[[ Study material open ]]

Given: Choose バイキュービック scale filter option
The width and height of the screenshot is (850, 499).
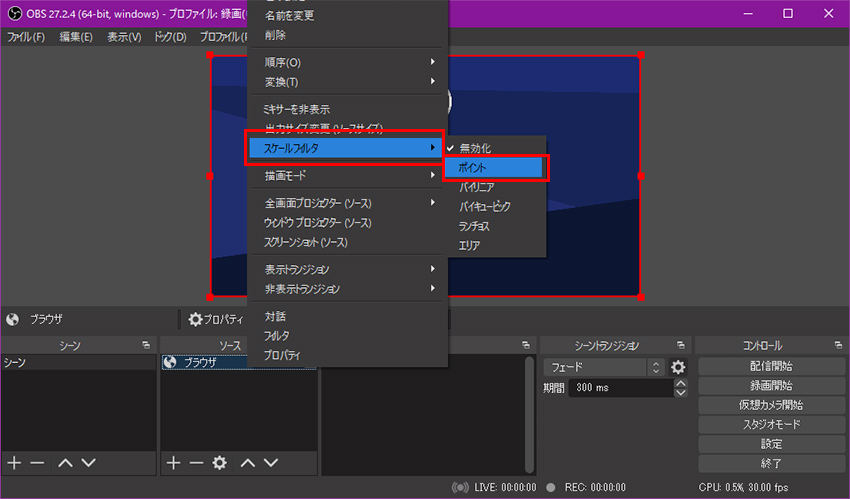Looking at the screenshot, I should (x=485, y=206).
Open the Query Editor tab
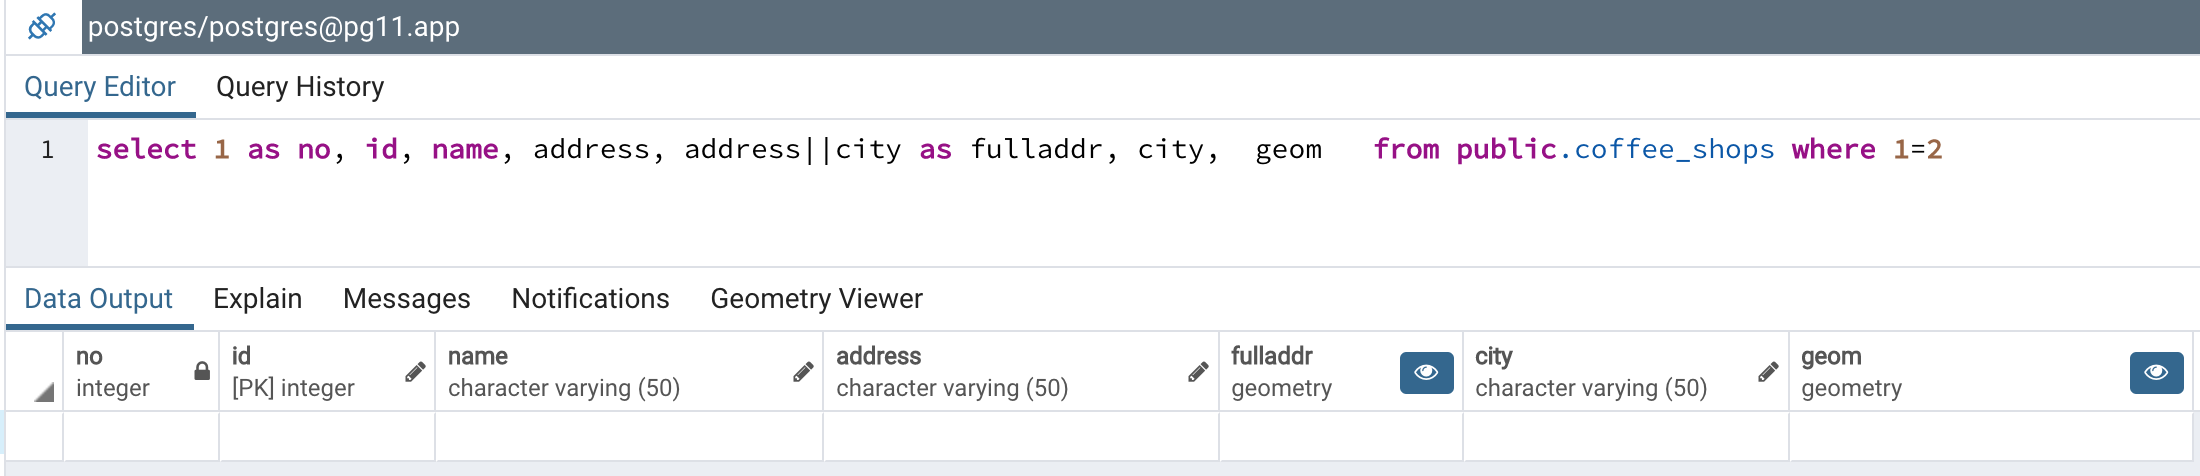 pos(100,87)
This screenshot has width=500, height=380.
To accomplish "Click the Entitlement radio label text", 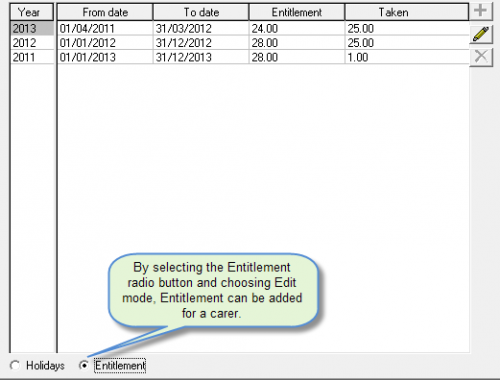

[[ Study material closed ]]

→ **Goal of the exercise**
If pictures appear in the data, do not print them; repeat the rest exactly.

→ **Response area**
Given: Choose バイキュービック scale filter option
The width and height of the screenshot is (850, 499).
Looking at the screenshot, I should (x=485, y=206).
Open the Query Editor tab
 pos(100,87)
This screenshot has width=500, height=380.
To accomplish "Click the Entitlement radio label text", 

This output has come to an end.